9 Responses leave one →
  1. ABDULRASHEED permalink
    April 10, 2010

    Try to spread this message mostly in to thirld world countries where
    lot of people are suffering from this deadly diseas there.

  2. Al Bannet permalink
    April 10, 2010

    Ms. Mitchel:

    Almost everyone knows that asthma is mostly caused by air pollution and other toxic intrusions from our industrial economy. Obviously then, the only effective way to defeat asthma is to completely stop the pollution pumped out by the thousands of coal-fired power plants and the thousands of jet planes, but that would cost many millions of dollars and would not be approved by lawmakers and their corporate financiers. So, your purpose is defeated even before you start.

  3. murray mccory permalink
    April 10, 2010

    I grew up with my Dad who had asthma. It came and went, but he could not breathe enough to even sleep, sometimes. When he had a minor heart attack, asthma set in and he could not survive this last attack.
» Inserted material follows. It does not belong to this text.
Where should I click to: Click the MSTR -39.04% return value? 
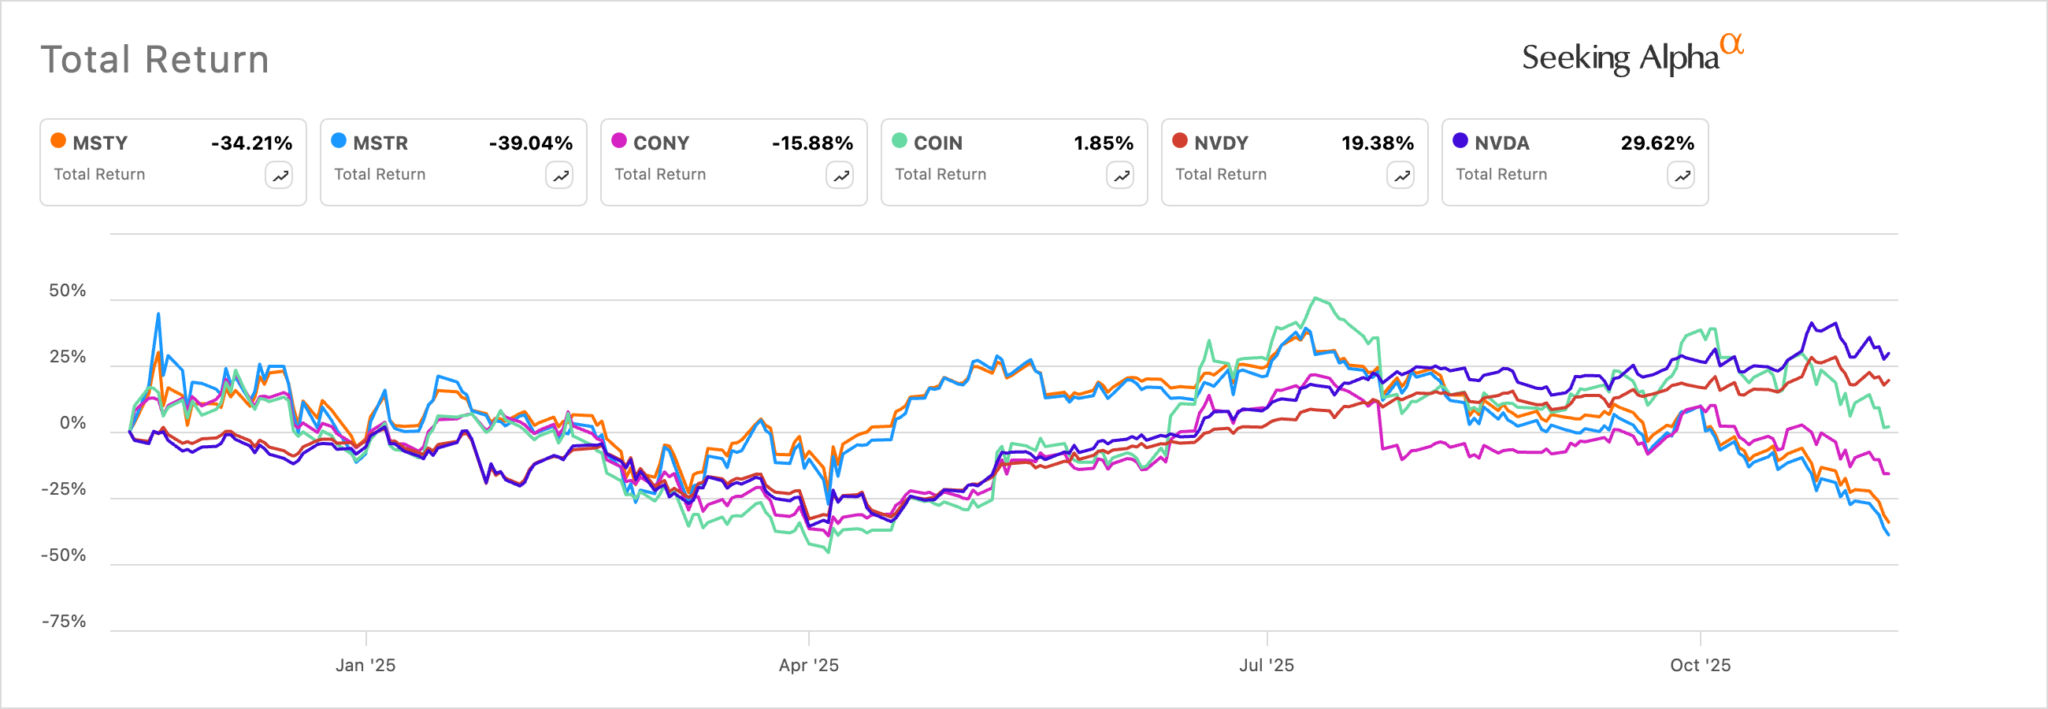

It is a terrible, lifetime disease.

  4. Michael E. Bailey permalink
    April 12, 2010

    Asthma can and does kill. It is not something to be fooled around with or to be taken lightly. I have friends who get attacks so bad that at times they have to go into the hospital for treatment. The environmental triggers are critical. The triggers can be the usual suspects of dust and pollin, but can also be from air pollution such as diesel particulates. Getting the word out is very important. Best wishes, Michael E. Bailey.

  5. jeniferjeni permalink
    April 13, 2010

    Most researchers believe that the different patterns of asthma are all related to one condition. But some researchers feel that separate forms of lung conditions exist. There is currently no cure for asthma and no single exact cause has been identified. Therefore, understanding the changes that occur in asthma, how it makes you feel, and how it can behave over time is vital. This knowledge can empower people with asthma to take an active role in your own health.

  6. maria permalink
    August 11, 2010

    Asthma is now a days is very common as it affects more on the lungs.One has to adopt the different aspects to overcome this.

  7. Alex Askew permalink
    September 6, 2010

    I suffer from astma, that comes and goes between years. Can anyone explain why it does this? Although it is mild compared to some of the comments above.

  8. test permalink
    September 9, 2010

    First comment, testing capabilities! test

  9. Robin permalink
    September 29, 2010

    According to you, what are best and easy ways to fight asthma during winters?